## [Problem description]
Please tally the lines in the listing below that contain the string "width", counting only matches with the same capitalization, and reply with the number alone.

**** Task inputs

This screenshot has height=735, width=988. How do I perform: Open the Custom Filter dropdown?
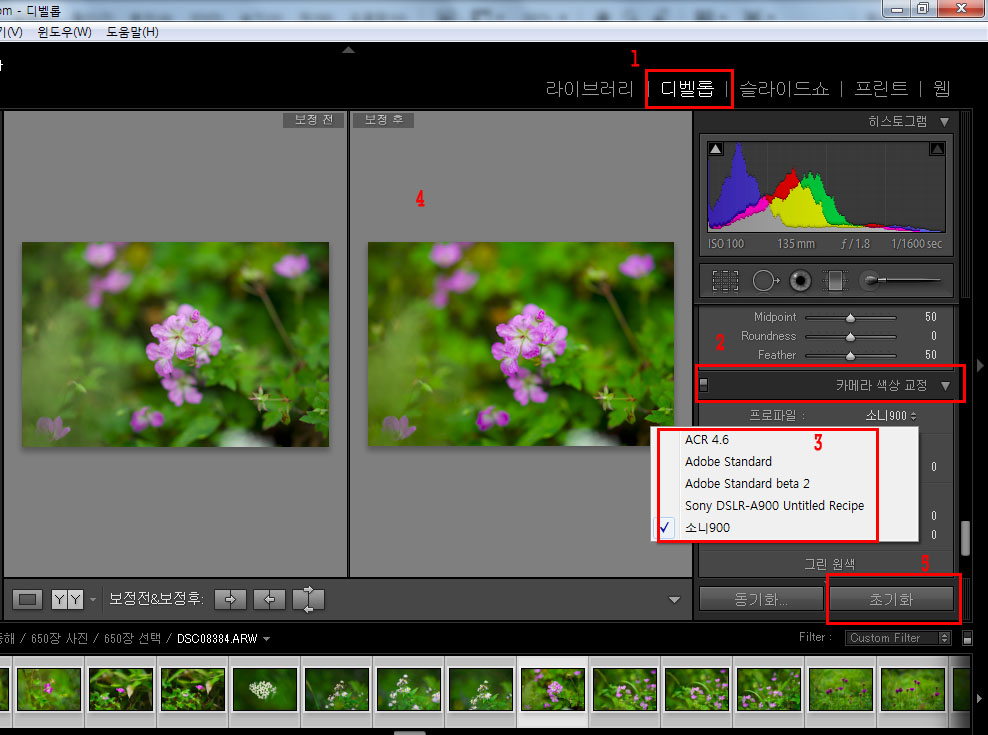[898, 638]
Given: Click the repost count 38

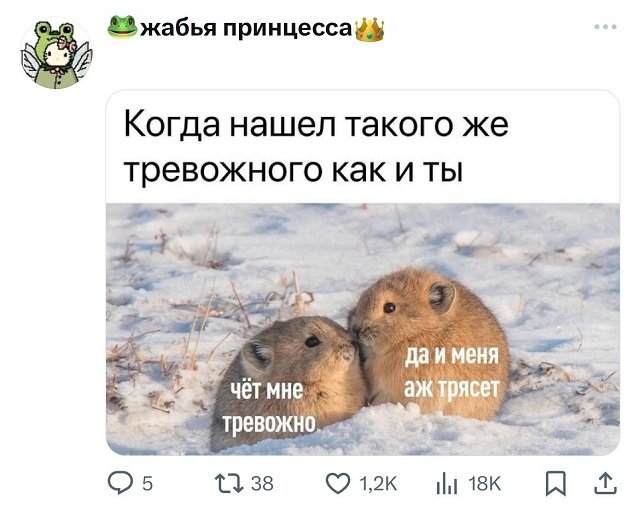Looking at the screenshot, I should (262, 484).
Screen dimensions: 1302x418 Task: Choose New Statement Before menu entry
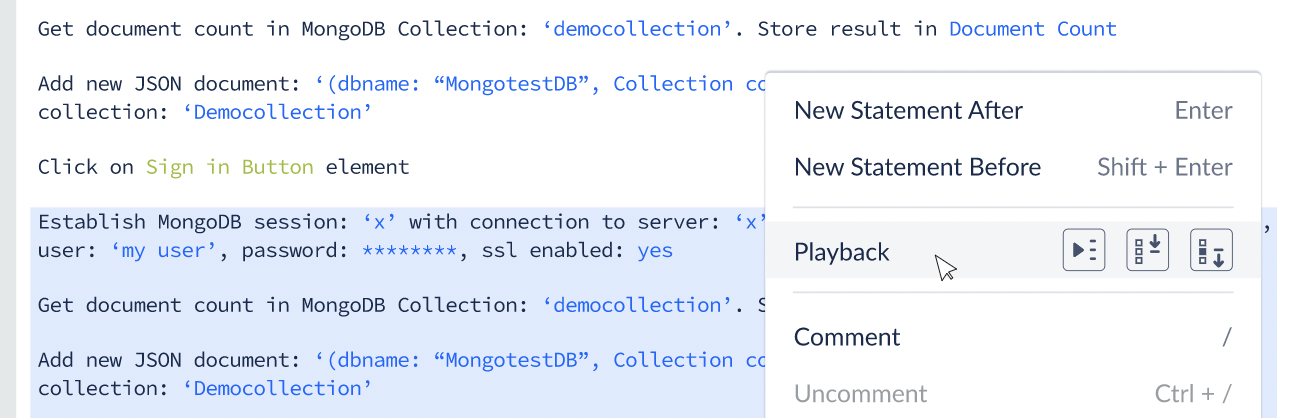pyautogui.click(x=1013, y=167)
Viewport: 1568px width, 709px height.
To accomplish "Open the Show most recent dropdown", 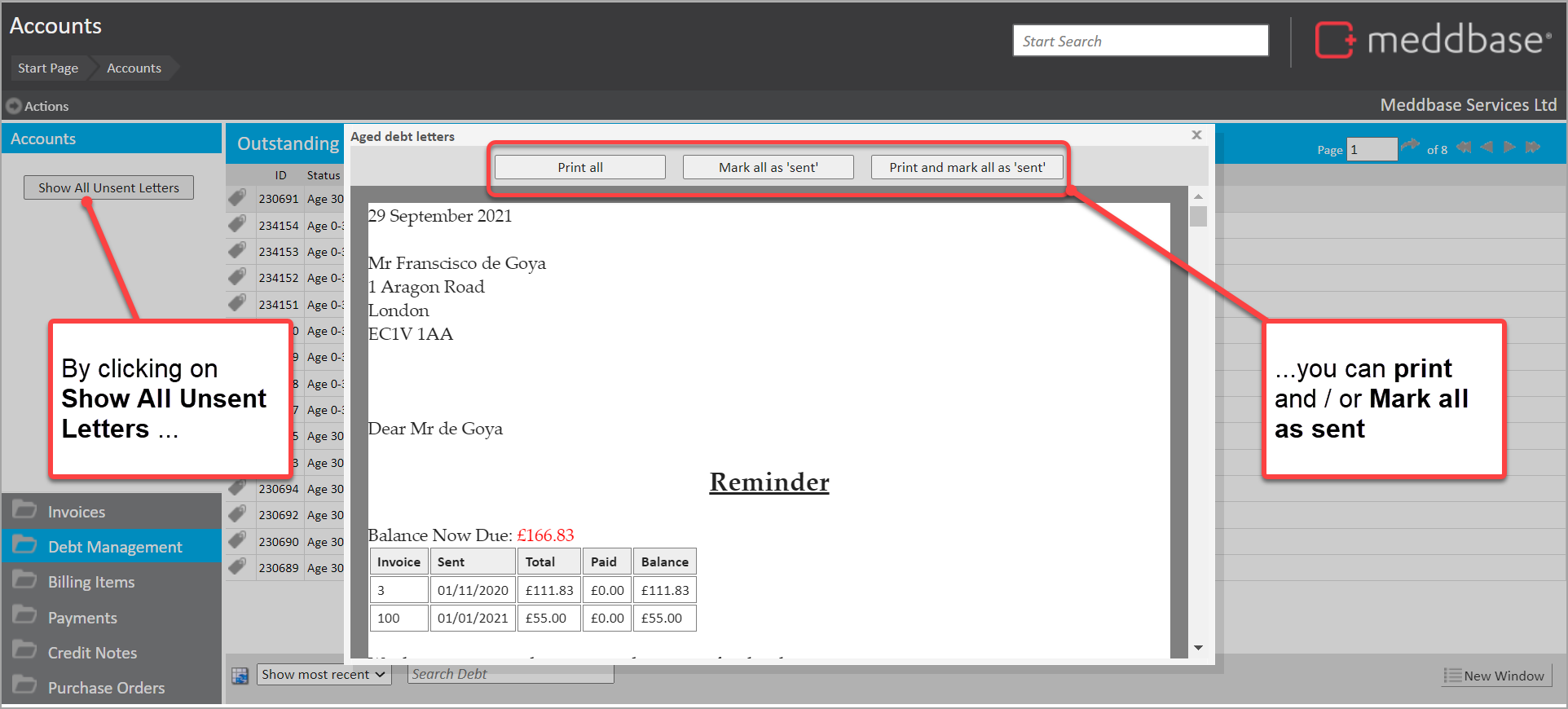I will tap(324, 675).
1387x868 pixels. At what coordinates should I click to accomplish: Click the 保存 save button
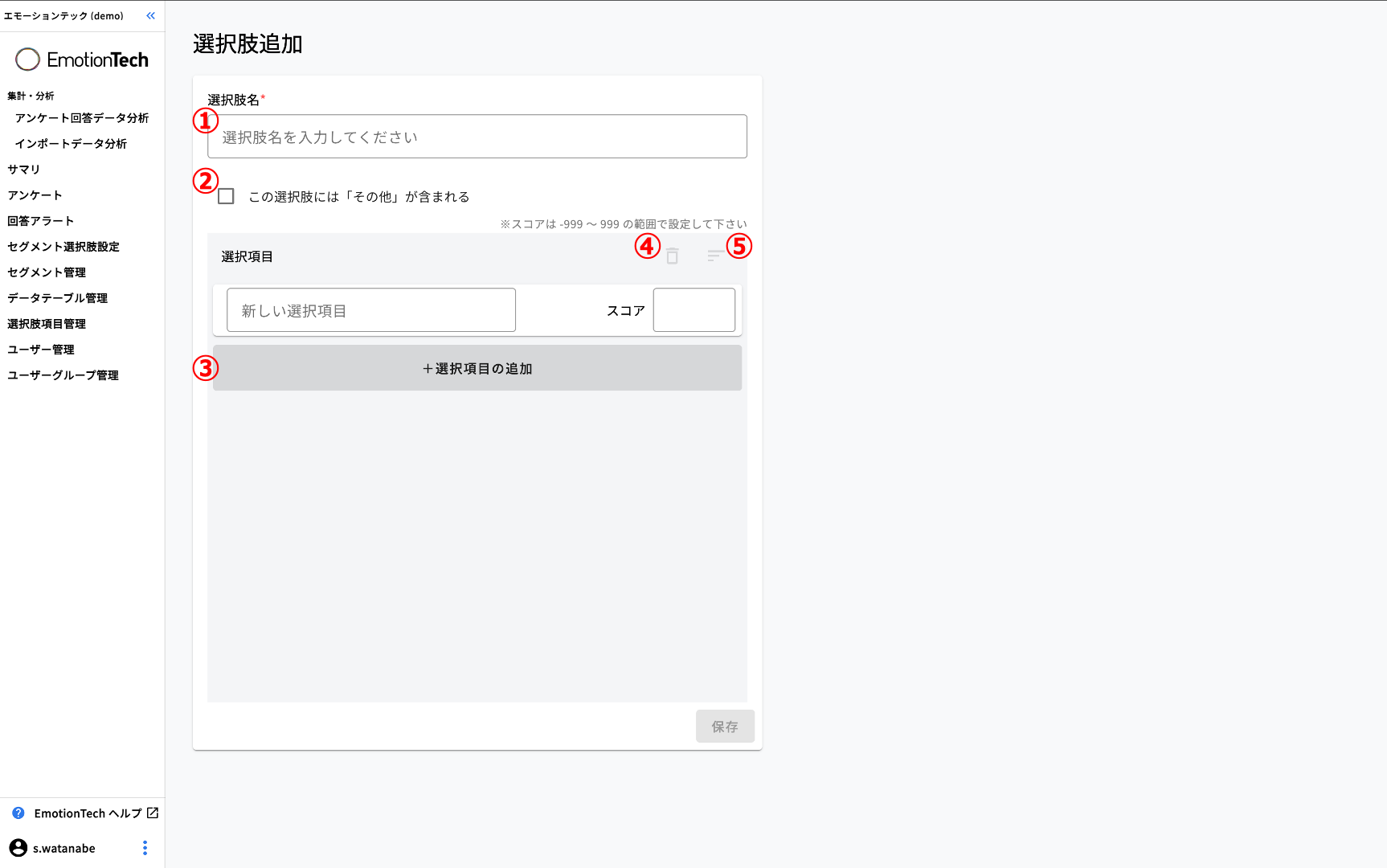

********

## [Written answer]
2